Нина (прислушиваясь). Тсс… Я пойду. Прощайте. Когда я стану большою актрисой, приезжайте взглянуть на меня. Обещаете? А теперь… (Жмет ему руку.) Уже поздно. Я еле на ногах стою… я истощена, мне хочется есть…

Треплев. Останьтесь, я дам вам поужинать…

Нина. Нет, нет… Не провожайте, я сама дойду… Лошади мои близко… Значит, она привезла его с собою? Что ж, все равно. Когда увидите Тригорина, то не говорите ему ничего… Я люблю его. Я люблю его даже сильнее, чем прежде… Сюжет для небольшого рассказа… Люблю, люблю страстно, до отчаяния люблю. Хорошо было прежде, Костя! Помните? Какая ясная, теплая, радостная, чистая жизнь, какие чувства, – чувства, похожие на нежные, изящные цветы… Помните? (Читает.) «Люди, львы, орлы и куропатки, рогатые олени, гуси, пауки, молчаливые рыбы, обитавшие в воде, морские звезды и те, которых нельзя было видеть глазом, – словом, все жизни, все жизни, все жизни, свершив печальный круг, угасли. Уже тысячи веков, как земля не носит на себе ни одного живого существа, и эта бедная луна напрасно зажигает свой фонарь. На лугу уже не просыпаются с криком журавли, и майских жуков не бывает слышно в липовых рощах…» (Обнимает порывисто Треплева и убегает в стеклянную дверь.)

Треплев (после паузы). Нехорошо, если кто-нибудь встретит ее в саду и потом скажет маме. Это может огорчить маму…

В продолжение двух минут молча рвет все свои рукописи и бросает под стол, потом отпирает правую дверь и уходит.

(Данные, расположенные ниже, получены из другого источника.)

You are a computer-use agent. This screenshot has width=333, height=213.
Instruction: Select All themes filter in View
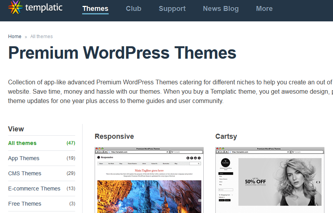(22, 143)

Дорн (стараясь отворить левую дверь). Странно. Дверь как будто заперта… (Входит и ставит на место кресло.) Скачка с препятствиями.

Входят Аркадина, Полина Андреевна, за ними Яков с бутылками и Маша, потом Шамраев и Тригорин.

Аркадина. Красное вино и пиво для Бориса Алексеевича ставьте сюда, на стол. Мы будем играть и пить. Давайте садиться, господа.

Полина Андреевна (Якову). Сейчас же подавай и чай. (Зажигает свечи, садится за ломберный стол.)

Шамраев (подводит Тригорина к шкапу). Вот вещь, о которой я давеча говорил… (Достает из шкапа чучело чайки.) Ваш заказ.

Тригорин (глядя на чайку). Не помню! (Подумав.) Не помню!

Направо за сценой выстрел; все вздрагивают.

Аркадина (испуганно). Что такое?

Дорн. Ничего. Это, должно быть, в моей походной аптеке что-нибудь лопнуло. Не беспокойтесь. (Уходит в правую дверь, через полминуты возвращается.) Так и есть. Лопнула склянка с эфиром. (Напевает.) «Я вновь пред тобою стою очарован…»*

Аркадина (садясь за стол). Фуй, я испугалась. Это мне напомнило, как… (Закрывает лицо руками.) Даже в глазах потемнело…

Дорн (перелистывая журнал, Тригорину). Тут месяца два назад была напечатана одна статья… письмо из Америки, и я хотел вас спросить, между прочим… (берет Тригорина за талию и отводит к рампе)…так как я очень интересуюсь этим вопросом… (Тоном ниже, вполголоса.) Уведите отсюда куда-нибудь Ирину Николаевну. Дело в том, что Константин Гаврилович застрелился…

Занавес

Дядя Ваня*

Сцены из деревенской жизни в четырех действиях

ДЕЙСТВУЮЩИЕ ЛИЦА:

Серебряков Александр Владимирович, отставной профессор.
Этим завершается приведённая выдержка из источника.